Era la partita di Serena Williams, tutto girava intorno a lei e al suo incredibile ritorno,a dieci mesi di distanza dal parto che ha dato alla luce la piccola Alexis Olimpia, in una finale slam.
Tutti gli occhi erano su di lei e sulla concreta possibilità di fare la storia, di trionfare nuovamente a Wimbledon, di conquistare il ventiquattresimo titolo slam di una immensa carriera e di tornare, prepotentemente già nelle prime venti giocatrici del mondo.
Ma la statunitense ed il pubblico del grande tennis non avevano fatto i conti con la ragazza dall’altra parte della rete, una Angelique Kerber che solo chi segue saltuariamente questo sport poteva sottostimare.
La tennista tedesca infatti, ex numero uno del mondo e già due volte campionessa slam, aveva collezionato un’incredibile gloria nel 2016 prima di subire un inaspettato tracollo nella stagione successiva, il “dalle stelle alle stalle” più classico nella tradizione sportiva.
Un’annata sicuramente dispendiosa e la necessità di confermare le enormi aspettative sulle sue spalle le avevano fatto smarrire fiducia, gioco e risultati, ma, all’inizio di questo 2018, Angelique ha scelto di rimettersi in gioco cambiando guida tecnica, legandosi all’ottimo Wim Fissette per dimostrare di non essere stata una meteora.

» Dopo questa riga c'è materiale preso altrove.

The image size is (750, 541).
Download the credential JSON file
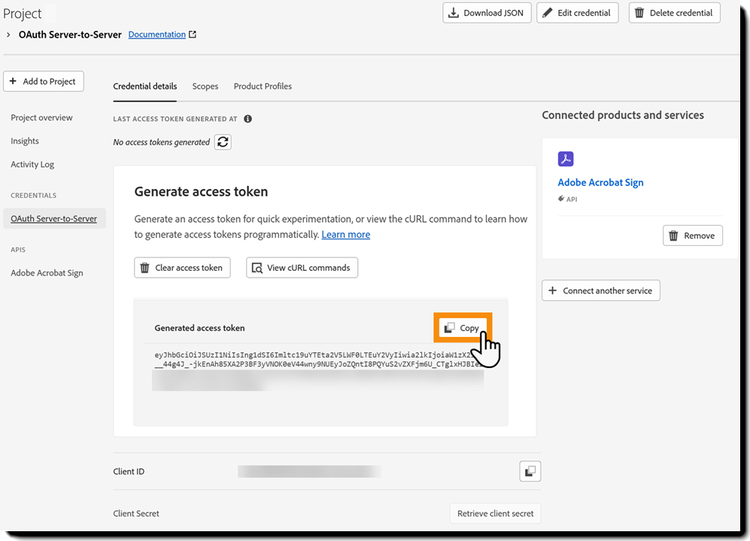point(486,13)
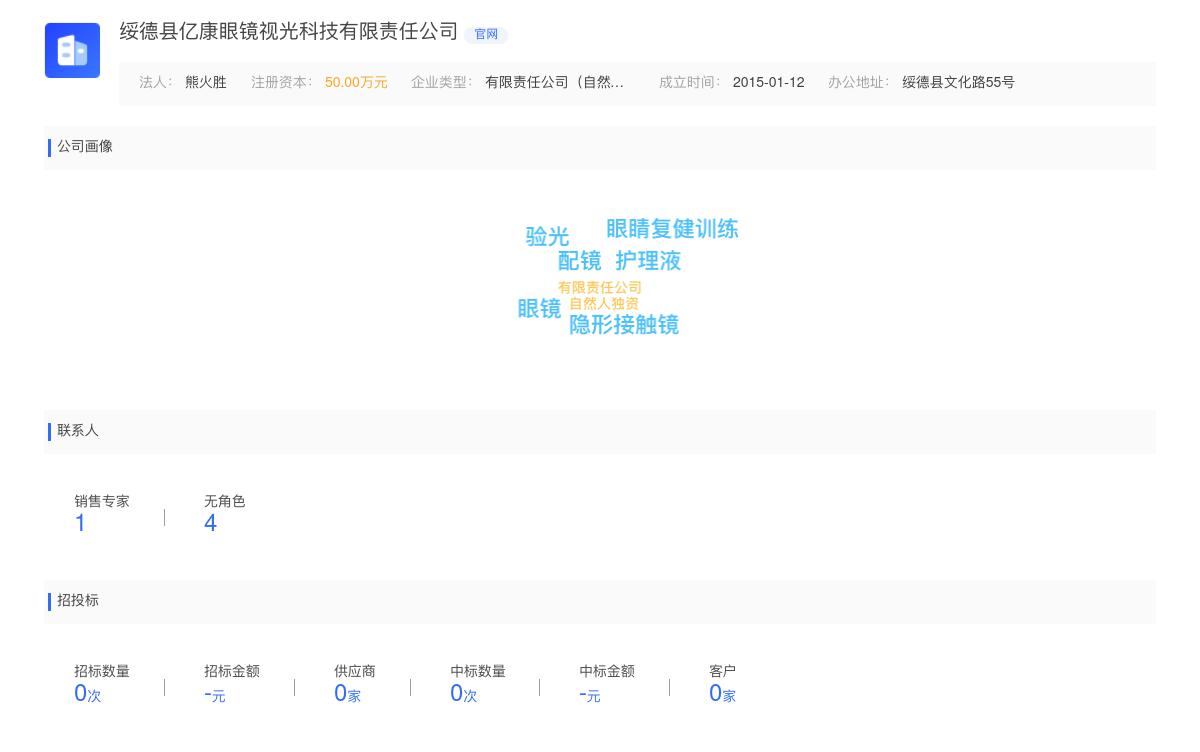The image size is (1200, 752).
Task: Click the 配镜 keyword tag
Action: 579,261
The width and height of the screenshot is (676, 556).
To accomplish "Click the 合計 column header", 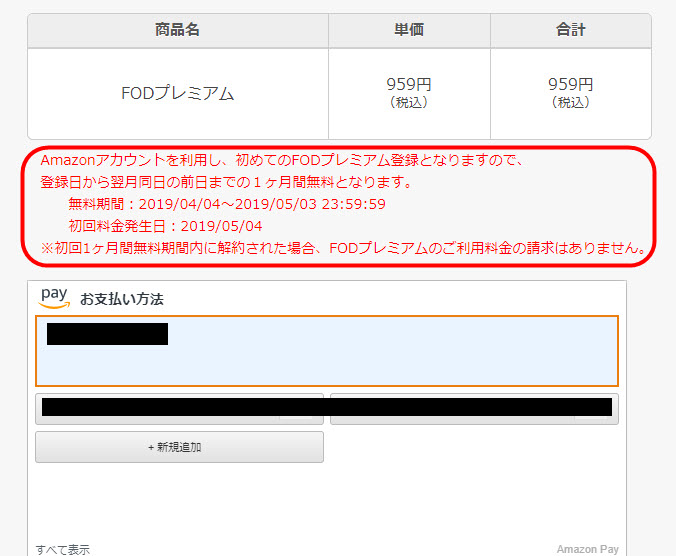I will [570, 30].
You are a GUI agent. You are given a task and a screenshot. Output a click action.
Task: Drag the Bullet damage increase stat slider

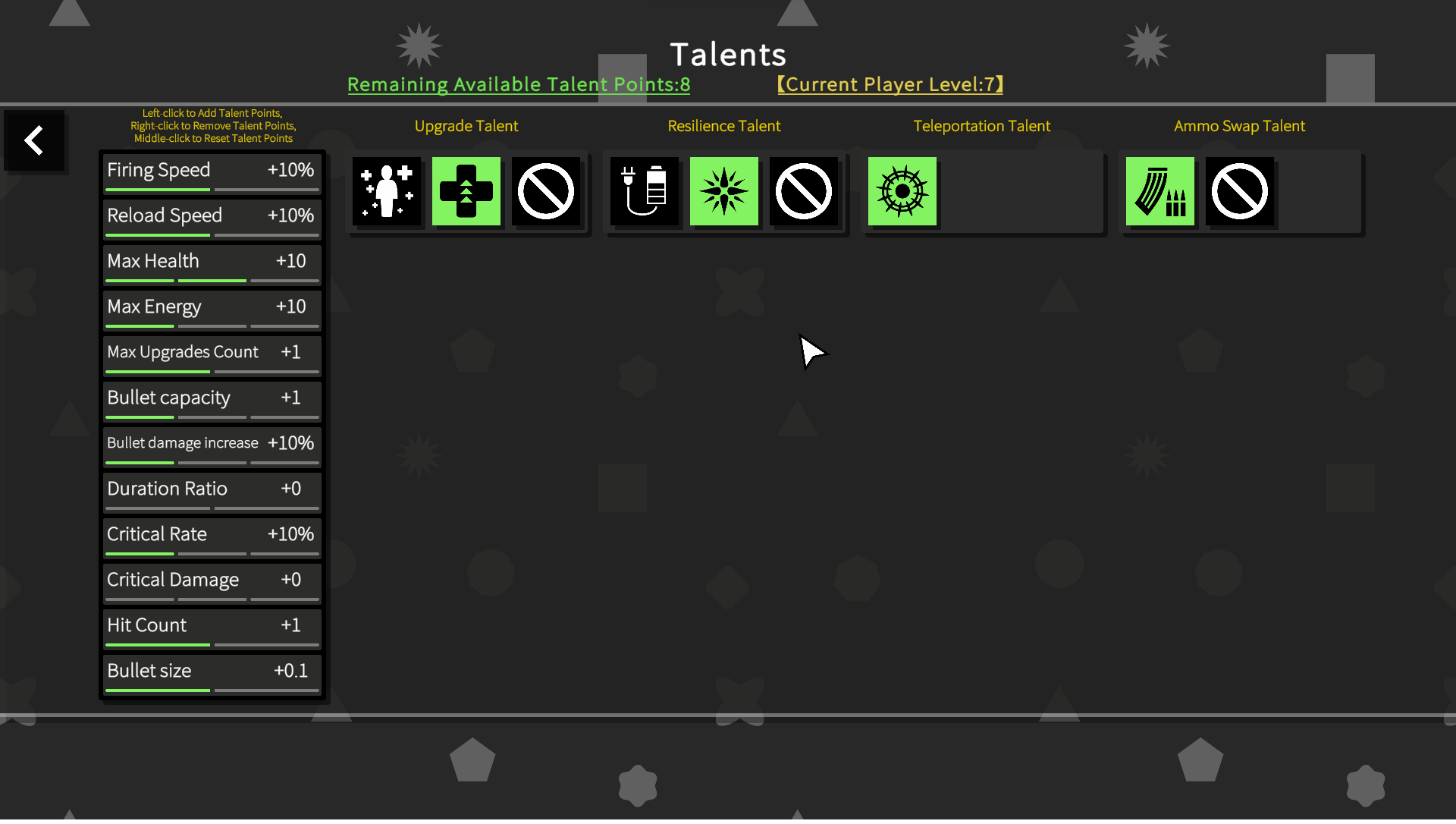point(174,461)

Fin qui la stagione era stata decisamente positiva con il raggiungimento almeno dei quarti di finale in tutti i tornei disputati eccetto due, ma, in mezzo a tanti buoni piazzamenti, il grande acuto continuava a mancare.
Sull’erba di Wimbledon dove Kerber aveva già giocato una finale, nel suo magnifico 2016, persa proprio contro Serena Williams, la tedesca ha ritrovato la grazia dei tempi migliori, il suo gioco fatto di quantità lampante unita ad una qualità, forse meno evidente, ma ugualmente efficace.
Una potenza disarmante nelle gambe che costantemente le consentiva di appoggiarsi sul terreno e disinnescare le sfuriate della Williams sfruttando la sua spinta di palla e contrattaccando con un eccellente timing, praticamente perfetto.
Un duplice 6-3 che non lascia repliche e che, nella sua limpidezza, colpisce enormemente visto che Serena, a Wimbledon, aveva perso solo due delle precedenti nove finali disputate.
Un successo che regala a Kerber un ritorno tra le prime quattro giocatrici del mondo, il terzo titolo slam della carriera dopo Melbourne e New York 2016, e tanta tanta gioia, simbolo di una volontà di non mollare mai, di rimettersi in discussione per dimostrare di non essere stato solo un grande abbaglio, di una classe operaia che mai come ieri ha rovinato la festa ai piani alti e a chi, una volta di più, si aspettava la stessa campionessa.
Bentornata Serena è vero, ma soprattutto, finalmente, bentornata Angelique!